#### TEXT EXTRACT
================================

Right, that's the default behavior.

> 
> But if an event is per CPU and per task, will it still only trace that
> task? It will never trace another task right?

Yes, the event can be inherited to a child but then child will create a
new event so each task will have its own events.

> 
> Because the way this is currently implemented is that the event that
> requested the callback is the one that records it, even if it runs on
> another CPU:
> 
> In defer_request_nmi():
> 
> 	struct callback_head *work = &event->pending_unwind_work;
> 	int ret;
> 
> 	if (event->pending_unwind_callback)
> 		return 1;
> 
> 	ret = task_work_add(current, work, TWA_NMI_CURRENT);
> 	if (ret)
> 		return ret;
> 
> 	event->pending_unwind_callback = 1;
> 
> The task_work_add() adds the work from the event's pending_unwind_work.
> 
> Now the callback will be:
> 
> static void perf_event_deferred_task(struct callback_head *work)
> {
> 	struct perf_event *event = container_of(work, struct perf_event, pending_unwind_work);
> 
> // the above is the event that requested this. This may run on another CPU.
> 
> 	struct unwind_stacktrace trace;
> 
> 	if (!event->pending_unwind_callback)
> 		return;
> 
> 	if (unwind_deferred_trace(&trace) >= 0) {
> 
> 		/*
> 		 * All accesses to the event must belong to the same implicit RCU
> 		 * read-side critical section as the ->pending_unwind_callback reset.
> 		 * See comment in perf_pending_unwind_sync().
> 		 */
> 		guard(rcu)();
> 		perf_event_callchain_deferred(event, &trace);
> 
> // The above records the stack trace to that event.
> // Again, this may happen on another CPU.
> 
> 	}
> 
> 	event->pending_unwind_callback = 0;
> 	local_dec(&event->ctx->nr_no_switch_fast);
> 	rcuwait_wake_up(&event->pending_unwind_wait);
> }
> 
> Is the recording to an event from one CPU to another CPU an issue, if that
> event also is only tracing a task?

IIUC it should be fine as long as you use the unwind descriptor logic
like in the per-CPU case.  The data should be written to the current
CPU's ring buffer for per-task and per-CPU events.

================================

#### PROVIDED MATERIAL
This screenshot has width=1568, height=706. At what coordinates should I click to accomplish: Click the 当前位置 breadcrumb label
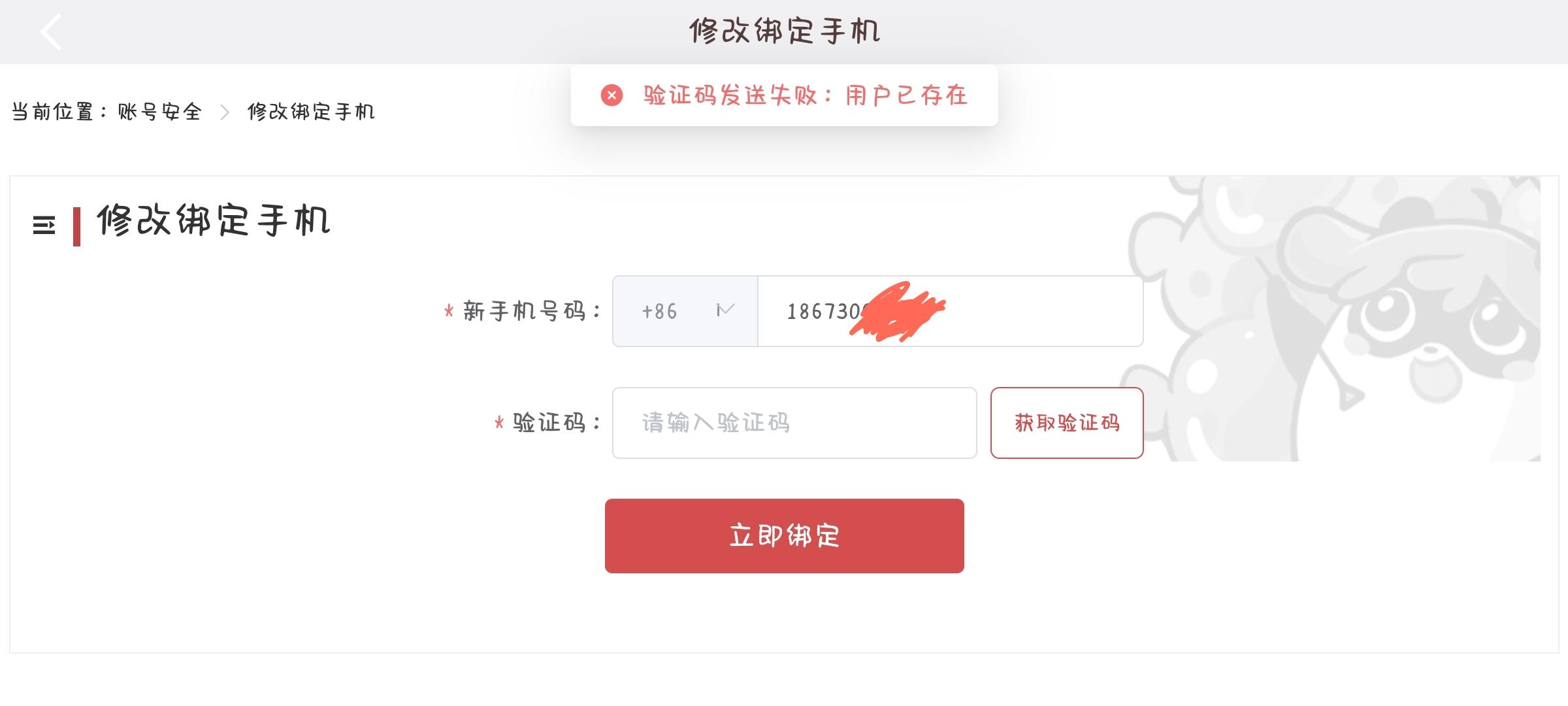pos(53,112)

================================

#### WHAT IS ASKED
Summarize the thread on deferred stack unwinding for perf events in two sentences. The data is separate material, unrelated to the text.

#### WRITTEN RESPONSE
An event that is per CPU and per task traces only its own task: a child can inherit the event, but the child then creates a new event, so each task has its own events. Asked whether the deferred callback recording a stack trace to the requesting event from another CPU is a problem, the reply says it should be fine if the unwind descriptor logic is used as in the per-CPU case, with the data written to the current CPU's ring buffer for both per-task and per-CPU events.